== GIVEN REQUEST ==
Copy out all of the material below line for line, with no changes.

Dataset records
»»
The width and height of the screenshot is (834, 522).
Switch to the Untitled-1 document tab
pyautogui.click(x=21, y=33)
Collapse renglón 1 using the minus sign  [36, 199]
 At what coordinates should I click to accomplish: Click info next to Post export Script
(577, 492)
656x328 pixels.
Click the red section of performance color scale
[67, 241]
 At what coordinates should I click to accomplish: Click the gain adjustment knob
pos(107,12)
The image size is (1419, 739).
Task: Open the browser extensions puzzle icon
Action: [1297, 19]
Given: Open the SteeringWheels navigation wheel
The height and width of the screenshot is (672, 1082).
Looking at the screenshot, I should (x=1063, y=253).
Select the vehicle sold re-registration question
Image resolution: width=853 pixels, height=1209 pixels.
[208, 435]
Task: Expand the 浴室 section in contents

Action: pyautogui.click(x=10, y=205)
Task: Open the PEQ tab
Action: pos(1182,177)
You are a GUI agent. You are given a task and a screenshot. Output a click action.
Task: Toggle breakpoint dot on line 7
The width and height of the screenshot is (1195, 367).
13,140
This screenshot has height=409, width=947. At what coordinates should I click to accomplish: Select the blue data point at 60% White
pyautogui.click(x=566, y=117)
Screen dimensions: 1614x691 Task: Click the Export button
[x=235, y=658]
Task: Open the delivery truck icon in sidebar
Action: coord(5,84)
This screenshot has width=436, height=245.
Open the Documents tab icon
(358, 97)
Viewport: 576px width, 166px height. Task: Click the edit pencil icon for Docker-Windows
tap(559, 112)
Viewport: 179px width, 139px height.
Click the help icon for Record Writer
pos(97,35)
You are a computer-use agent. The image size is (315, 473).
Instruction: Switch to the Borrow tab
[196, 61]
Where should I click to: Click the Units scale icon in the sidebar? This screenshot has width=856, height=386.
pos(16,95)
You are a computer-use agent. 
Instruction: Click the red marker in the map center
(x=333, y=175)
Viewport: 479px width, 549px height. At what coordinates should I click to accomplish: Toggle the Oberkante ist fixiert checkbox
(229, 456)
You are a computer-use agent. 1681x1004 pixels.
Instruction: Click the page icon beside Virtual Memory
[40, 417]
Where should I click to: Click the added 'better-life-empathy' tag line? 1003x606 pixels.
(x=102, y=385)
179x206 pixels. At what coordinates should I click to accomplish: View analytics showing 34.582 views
««
== RESULT ==
The width and height of the screenshot is (834, 522).
Switch to the Untitled-1 document tab
pyautogui.click(x=21, y=33)
Collapse renglón 1 using the minus sign  [36, 199]
 At what coordinates should I click to accomplish: Click info next to Post export Script
(577, 492)
656x328 pixels.
Click the red section of performance color scale
[67, 241]
 At what coordinates should I click to accomplish: Click the gain adjustment knob
pos(107,12)
The image size is (1419, 739).
Task: Open the browser extensions puzzle icon
Action: [1297, 19]
Given: Open the SteeringWheels navigation wheel
The height and width of the screenshot is (672, 1082).
Looking at the screenshot, I should (x=1063, y=253).
Select the vehicle sold re-registration question
Image resolution: width=853 pixels, height=1209 pixels.
[208, 435]
Task: Expand the 浴室 section in contents

Action: pyautogui.click(x=10, y=205)
Task: Open the PEQ tab
Action: pos(1182,177)
You are a GUI agent. You are given a task and a screenshot. Output a click action.
Task: Toggle breakpoint dot on line 7
The width and height of the screenshot is (1195, 367).
13,140
This screenshot has height=409, width=947. At what coordinates should I click to accomplish: Select the blue data point at 60% White
pyautogui.click(x=566, y=117)
Screen dimensions: 1614x691 Task: Click the Export button
[x=235, y=658]
Task: Open the delivery truck icon in sidebar
Action: coord(5,84)
This screenshot has width=436, height=245.
Open the Documents tab icon
(358, 97)
Viewport: 576px width, 166px height. Task: Click the edit pencil icon for Docker-Windows
tap(559, 112)
Viewport: 179px width, 139px height.
Click the help icon for Record Writer
pos(97,35)
You are a computer-use agent. The image size is (315, 473).
Instruction: Switch to the Borrow tab
[196, 61]
Where should I click to: Click the Units scale icon in the sidebar? This screenshot has width=856, height=386.
pos(16,95)
You are a computer-use agent. 
Instruction: Click the red marker in the map center
(x=333, y=175)
Viewport: 479px width, 549px height. At what coordinates should I click to accomplish: Toggle the Oberkante ist fixiert checkbox
(229, 456)
You are a computer-use agent. 1681x1004 pixels.
Instruction: Click the page icon beside Virtual Memory
[40, 417]
Where should I click to: Click the added 'better-life-empathy' tag line? 1003x606 pixels.
(x=102, y=385)
179x206 pixels. At what coordinates should I click to accomplish: View analytics showing 34.582 views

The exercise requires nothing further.